## Problem description
Where the line containing "語文教育 (348, 402)" appears in the records below, begin there and write out each line exactly until the last one, and nothing more.

---+---

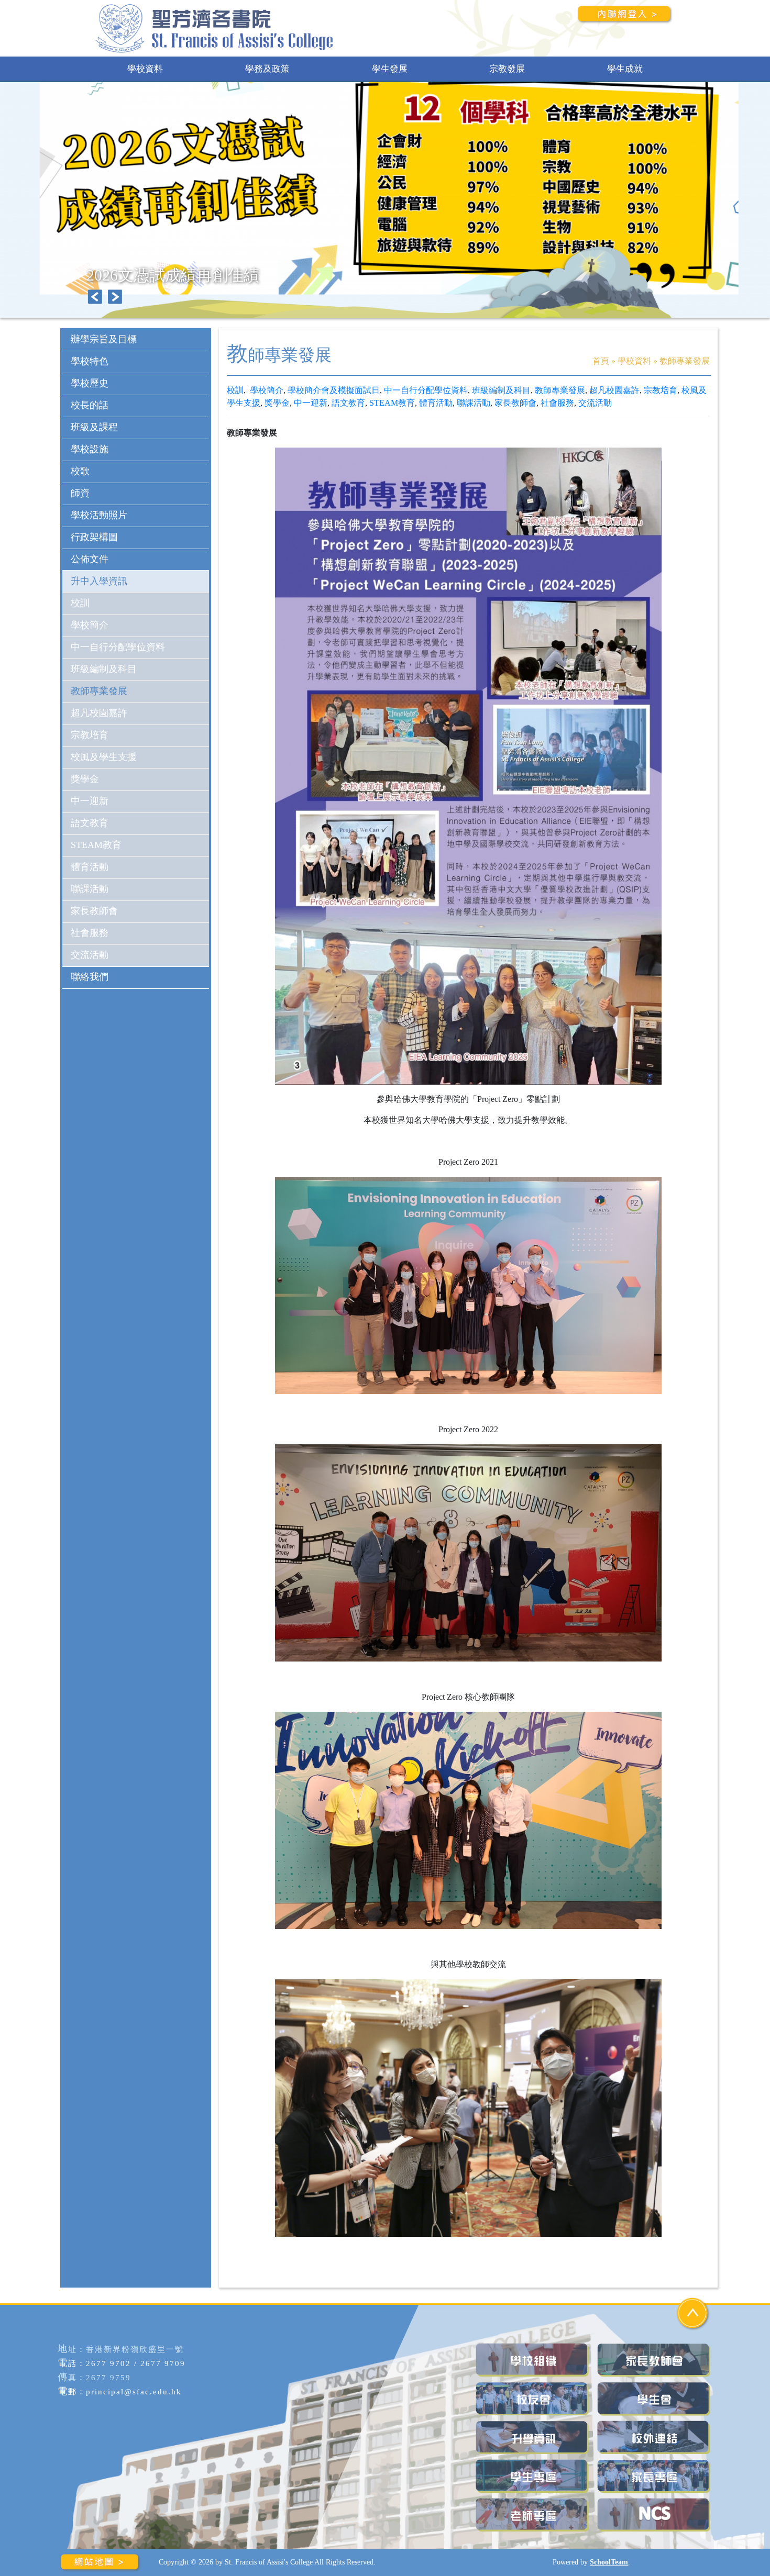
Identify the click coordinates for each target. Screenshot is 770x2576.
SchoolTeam (609, 2562)
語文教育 (348, 402)
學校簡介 (266, 390)
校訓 (235, 390)
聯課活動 (473, 402)
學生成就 (625, 69)
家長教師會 (515, 402)
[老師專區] (533, 2515)
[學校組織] (533, 2360)
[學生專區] (533, 2476)
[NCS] (655, 2515)
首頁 (600, 360)
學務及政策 (267, 69)
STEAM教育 (392, 402)
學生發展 (390, 69)
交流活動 (595, 402)
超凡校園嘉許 (614, 390)
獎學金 (277, 402)
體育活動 (436, 402)
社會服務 (557, 402)
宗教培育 (660, 390)
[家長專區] (655, 2476)
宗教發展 (507, 69)
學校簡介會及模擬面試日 (334, 390)
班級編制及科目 (501, 390)
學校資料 (145, 69)
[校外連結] (655, 2437)
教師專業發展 (560, 390)
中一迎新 (310, 402)
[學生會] (655, 2399)
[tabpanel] (385, 210)
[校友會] (533, 2399)
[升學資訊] (533, 2437)
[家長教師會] (655, 2360)
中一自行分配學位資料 (426, 390)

---+---

## Expected answer
語文教育 (348, 402)
學校簡介 (266, 390)
校訓 (235, 390)
聯課活動 (473, 402)
學生成就 (625, 69)
家長教師會 (515, 402)
[老師專區] (533, 2515)
[學校組織] (533, 2360)
[學生專區] (533, 2476)
[NCS] (655, 2515)
首頁 (600, 360)
學務及政策 (267, 69)
STEAM教育 (392, 402)
學生發展 (390, 69)
交流活動 (595, 402)
超凡校園嘉許 (614, 390)
獎學金 (277, 402)
體育活動 (436, 402)
社會服務 (557, 402)
宗教培育 (660, 390)
[家長專區] (655, 2476)
宗教發展 (507, 69)
學校簡介會及模擬面試日 (334, 390)
班級編制及科目 (501, 390)
學校資料 (145, 69)
[校外連結] (655, 2437)
教師專業發展 (560, 390)
中一迎新 (310, 402)
[學生會] (655, 2399)
[tabpanel] (385, 210)
[校友會] (533, 2399)
[升學資訊] (533, 2437)
[家長教師會] (655, 2360)
中一自行分配學位資料 (426, 390)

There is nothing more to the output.